Иван Васильевич, доставая из шкапчика угощенье, ответил, что не болен, не влюблен и никого застукать не хочет. Он налил наливки в фаянсовую чашку с желтой трещиной внутри, напоминав-шей по форме линию жизни. Его стаканы давно все поразбивались.
— А ты что же не пьешь, дуся? Нездоров или що?
— Исхудал? — быстро спросил Иван Васильевич.
— Штоб да так нет, не исхудал. Треба выпити, дуся. Один Севастопольский герой, того Севастополя, пьяница, Николаевский солдат, говорил: «Водка враг мой, но Христос велел любить и своих врагов», Так-то, дуся. Хороша твоя наливка, грих хаять. На родительских? — спросил он, немного подчеркивая свой либерализм в вопросах веры: так прежде назывались лучшие вишни, поспевавшие к родительской субботе.
Поболтав еще немного, Пистолет передал Ивану Васильевичу приказ о выселении. Прежде такой приказ показался бы Ивану Васильевичу большой бедой. Теперь он и к этому отнесся почти равнодушно.
— Да в чем дело? Кто такой приезжает?
— Черчиля' ждут, дуся, — сказал Пистолет. — Черчиля. Конференция буде.
— Что же, вы мою саклю отдадите Черчилю'? — со слабой улыбкой спросил Иван Васильевич, делая из вежливости тоже ударение на последнем слоге. Пистолет засмеялся.

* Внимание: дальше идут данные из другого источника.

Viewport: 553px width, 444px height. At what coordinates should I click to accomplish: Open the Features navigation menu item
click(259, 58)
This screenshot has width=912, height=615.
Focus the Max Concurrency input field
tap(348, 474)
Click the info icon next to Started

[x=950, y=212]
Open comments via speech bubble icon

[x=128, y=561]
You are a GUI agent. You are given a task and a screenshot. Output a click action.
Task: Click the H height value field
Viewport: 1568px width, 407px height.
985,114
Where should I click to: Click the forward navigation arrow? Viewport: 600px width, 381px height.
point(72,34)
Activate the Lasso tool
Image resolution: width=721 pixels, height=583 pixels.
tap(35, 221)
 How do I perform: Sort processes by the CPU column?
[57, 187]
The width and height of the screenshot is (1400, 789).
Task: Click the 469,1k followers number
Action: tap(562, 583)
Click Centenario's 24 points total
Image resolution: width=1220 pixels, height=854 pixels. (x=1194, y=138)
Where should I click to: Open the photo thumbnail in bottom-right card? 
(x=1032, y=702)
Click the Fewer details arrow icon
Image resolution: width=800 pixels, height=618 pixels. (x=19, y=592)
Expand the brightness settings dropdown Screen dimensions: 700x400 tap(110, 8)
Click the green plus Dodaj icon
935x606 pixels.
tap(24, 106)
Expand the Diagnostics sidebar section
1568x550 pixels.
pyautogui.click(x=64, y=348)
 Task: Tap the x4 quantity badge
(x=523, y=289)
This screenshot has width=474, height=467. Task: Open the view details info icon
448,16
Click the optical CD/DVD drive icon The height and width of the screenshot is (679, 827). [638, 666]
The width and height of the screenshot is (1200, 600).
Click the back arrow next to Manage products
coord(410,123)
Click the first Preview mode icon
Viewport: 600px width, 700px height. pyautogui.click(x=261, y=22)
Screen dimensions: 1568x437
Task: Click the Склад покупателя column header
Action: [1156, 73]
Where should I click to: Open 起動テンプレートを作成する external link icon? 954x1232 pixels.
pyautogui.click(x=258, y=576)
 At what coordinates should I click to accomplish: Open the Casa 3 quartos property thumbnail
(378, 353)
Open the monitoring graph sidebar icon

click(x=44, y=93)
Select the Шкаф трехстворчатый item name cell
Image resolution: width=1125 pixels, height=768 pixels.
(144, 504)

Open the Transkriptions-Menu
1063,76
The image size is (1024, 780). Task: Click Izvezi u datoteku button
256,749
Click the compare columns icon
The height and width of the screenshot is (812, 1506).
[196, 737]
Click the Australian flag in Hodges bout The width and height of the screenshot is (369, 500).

— Оце ты здорово казав! Твоя сакля, дуся, дюже гарна, буде с него, биса, Воронцовского дворца.
— Так чем же я ему мешаю?
— Ты ему, дуся, не мешаешь, це он тоби мешае. Ты как полагаешь, охранять Черчиля треба? Та вжеж треба. Може, где ишо тут и Хрыци запропастылись, — сказал Пистолет и лицо его стало серьезным; он перестал употреблять малороссийские выражения. — Приезжих из Москвы ребят надо, а? И еще угораздило тебя, брат, поселиться у дороги на аэродром. Короче говоря, я из уважения к тебе приехал предупредить за день. Других просто гонят в шею: собирай, брат, свои манатки, ступай на все четыре стороны, и никаких гвоздей.
— Я то на какую из четырех сторон пойду? — сердито спросил Иван Васильевич. Пистолет на него посмотрел.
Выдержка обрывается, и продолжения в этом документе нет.